Bu durum da her zaman avantajlı değildir. Uzun süren bir süreçte, motivasyonu ve enerjiyi korumak zor olabilir. Ekipler, uzun süre aynı projeyle uğraşmak zorunda kalabilirler ve bu durum yaratıcılıklarını ve motivasyonlarını olumsuz etkileyebilir.”
Her Asset Bir Hikaye: Netflix’te VFX’in Detayları
Netflix projelerinde VFX sürecinin işleyişine değinen konuğumuz, “Netflix’te VFX çalışırken en önemli kriterlerden biri, yönetmenin vizyonunu en doğru şekilde yansıtmak. Bunun için yoğun bir iletişim ve fikir alışverişi şart. Sürekli geri bildirimler alınarak, efektler ince ince işleniyor ve en iyi sonuca ulaşılması için çaba gösteriliyor.

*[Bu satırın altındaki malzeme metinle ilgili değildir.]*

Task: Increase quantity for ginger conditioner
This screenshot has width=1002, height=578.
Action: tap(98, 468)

İlk aşamada, senaryo üzerinden projenin görsel ihtiyaçları detaylı olarak analiz ediliyor. Bu analizler ışığında, hangi efektlerin kullanılacağı ve hangi assetlere ihtiyaç duyulacağı belirleniyor.

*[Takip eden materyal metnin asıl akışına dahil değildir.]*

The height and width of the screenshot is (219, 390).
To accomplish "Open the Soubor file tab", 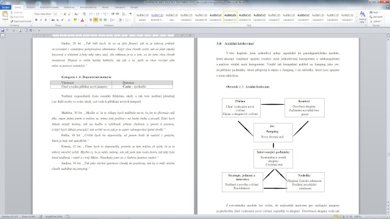I will click(5, 7).
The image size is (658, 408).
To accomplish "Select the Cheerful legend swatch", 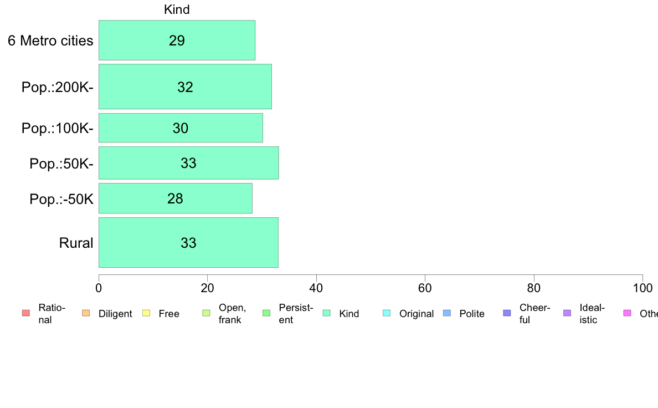I will click(x=507, y=313).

Karakterler, mekanlar, nesneler ve efektler gibi birçok farklı asset türü bulunuyor. Her asset’in üretim süreci ve maliyeti farklı olduğu için Netflix, bütçeyi asset bazında belirliyor. Bu sayede, projenin görsel kalitesinden ödün vermeden maliyet kontrolü sağlanıyor.”
Netflix ile Görsel Detaylar: Breakdown Nedir ve Nasıl Hazırlanır?
Breakdown, bir filmin görsel efektlerinin planlanması ve uygulanmasında kullanılan detaylı bir belgedir. Bu belgede, her bir sahnenin görsel efektleri, gerekli çekimler, kullanılan teknikler ve diğer önemli bilgiler yer alır.
Netflix projeleri için breakdown hazırlamanın, bazı kriterlere uygun olması gerektiğini açıklayan Semiz, “Netflix gibi platformlarda breakdown hazırlamak için platformun belirlediği standartlara uyulması ve gerekli izinlerin alınması gerekiyor. Bu izinler genellikle platformun görsel efekt departmanından alınıyor.
Netflix, görsel efektlerin platformun teknik standartlarına uygun olmasını istiyor. Bu nedenle breakdown’da kullanılan yazılımların, donanımların ve formatların platformun gerekliliklerini karşılaması bekleniyor.
Onay aşamasında herhangi bir sorun tespit edilirse, breakdown’da değişiklikler yapılıp tekrar onaya sunuluyor. Bu süreç, tüm ekibin memnuniyet verici bir sonuç elde ettiği ana kadar devam ediyor.”
Yapay Zeka VFX’i Sekteye Uğratıyor mu?
Konuşmasının ardından, gelen soruları cevaplayan konuğumuz; yapay zekanın VFX süreçlerini sekteye uğratıp uğratmadığını merak edenlere içtenlikle yanıt verdi.
Yapay zekayı iki farklı alanda kullandıklarını söyleyen Semiz, “Yapay zekadan faydalandığımız ilk alan, rotoscoping. Rotoscoping, bir görüntünün arka planından bir öğeyi veya karakteri ayırma işlemidir. Bu işlem manuel olarak yapılır ve oldukça zaman alıcı ve zahmetlidir. Yapay zeka ise, bu işlemi otomatikleştirerek zamandan ve emekten tasarruf etmemizi sağlıyor.
Yapay zekadan faydalandığımız bir diğer nokta ise, konsept tasarımlar. Normalde kreatif ekibimiz konsept tasarımlar üzerinde çalışırdı fakat yapay zekanın bu konuda bize yardımcı olmasıyla birlikte, daha hızlı ve daha farklı fikirler üretebiliyoruz.”
Bu MasterClass’ta; VFX’in temelini oluşturan 3D ve 2D modelleme tekniklerini, dijital hikaye anlatımında lokasyon seçiminin önemini, set ortamında ve yeşil ekranda gerçekçilik sağlamanın inceliklerini öğrendik. Ayrıca, yapay zekanın; geleceğin VFX sektörünü şekillendiren faktörlerden biri olarak öne çıktığını gördük.
Konuğumuza, bize kattığı değerli bilgiler için teşekkür ederiz.